CYP2D6 метаболизирует около 20% всех известных ЛС, в том числе антипсихотические ЛС, антидепрессанты, β-адреноблокаторы. Ген CYP2D6 обладает полиморфизмом. Ещё в 1977 г. некоторые авторы обращали внимание на различие гипотензивного эффекта у больных артериальной гипертензией, применявших дебризохинρ - препарат из группы α-адреноблокаторов. Тогда же было сформулировано предположение о различии в скорости метаболизма (гидроксилирования) дебризохинаρ у разных индивидуумов. У медленных метаболизаторов дебризохинаρ гипотензивный эффект этого препарата был наиболее выражен. Позднее было показано, что у медленных метаболизаторов дебризохинаρ медленнее протекает метаболизм и некоторых других ЛС, в том числе фенацетина¤, нортриптилина¤, фенформина¤, спартеина♠, энкаинидаρ, пропранолола, гуаноксанаρ, амитриптилина. Дальнейшие исследования показали, что медленные метаболизаторы по CYP2D6 выступают в качестве носителей (как гомозиготы, так и гетерозиготы) функционально дефектных аллельных вариантов гена CYP2D6. Результат этих вариантов:
отсутствие синтеза CYP2D6 (аллельный вариант CYP2D6*5);
синтез неактивного белка (аллельные варианты CYP2D6*3, CYP2D6*4, CYP2D6*6, CYP2D6*7, CYP2D6*8, CYP2D6*11, CYP2D6*12, CYP2D6*14, CYP2D6*15, CYP2D6*19, CYP2D6*20);
синтез дефектного белка со сниженной активностью (варианты CYP2D6*9, CYP2D6*10, CYP2D6*17, CYP2D6*18, CYP2D6*36).

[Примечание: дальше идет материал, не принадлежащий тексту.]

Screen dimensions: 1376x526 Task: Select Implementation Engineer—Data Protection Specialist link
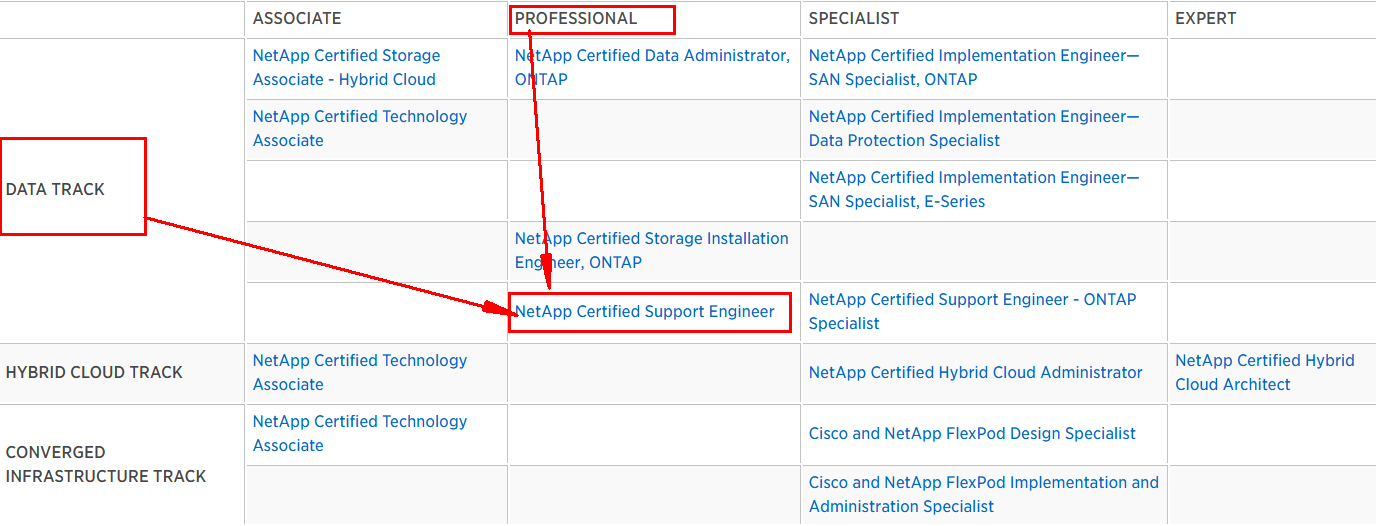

С каждым годом растёт количество найденных аллельных вариантов гена CYP2D6, носительство которых приводит к изменению активности CYP2D6. Однако 95% всех медленных метаболизаторов по CYP2D6 - носители вариантов CYP2D6*3, CYP2D6*4, CYP2D6*5, остальные варианты встречают гораздо реже. У носителей медленных аллельных вариантов гена CYP2D6 за счёт снижения скорости биотрансформации ЛС-субстрата CYP2D6 отмечают более высокую максимальную концентрацию и AUC, что может иметь клинические последствия. Так, частота аллельного варианта CYP2D6*4 среди пациентов, у которых наблюдали НЛР трициклических антидепрессантов (гипотензия, седативный эффект, тремор, кардиотоксичность), была почти в 3 раза выше (20%) по сравнению с пациентами, у которых терапия этими препаратами протекала без осложнений (7%). Кроме того, продемонстрировано наличие связи между носительством некоторых аллельных вариантов гена CYP2D6 и развитием индуцированных нейролептиками экстрапирамидных нарушений.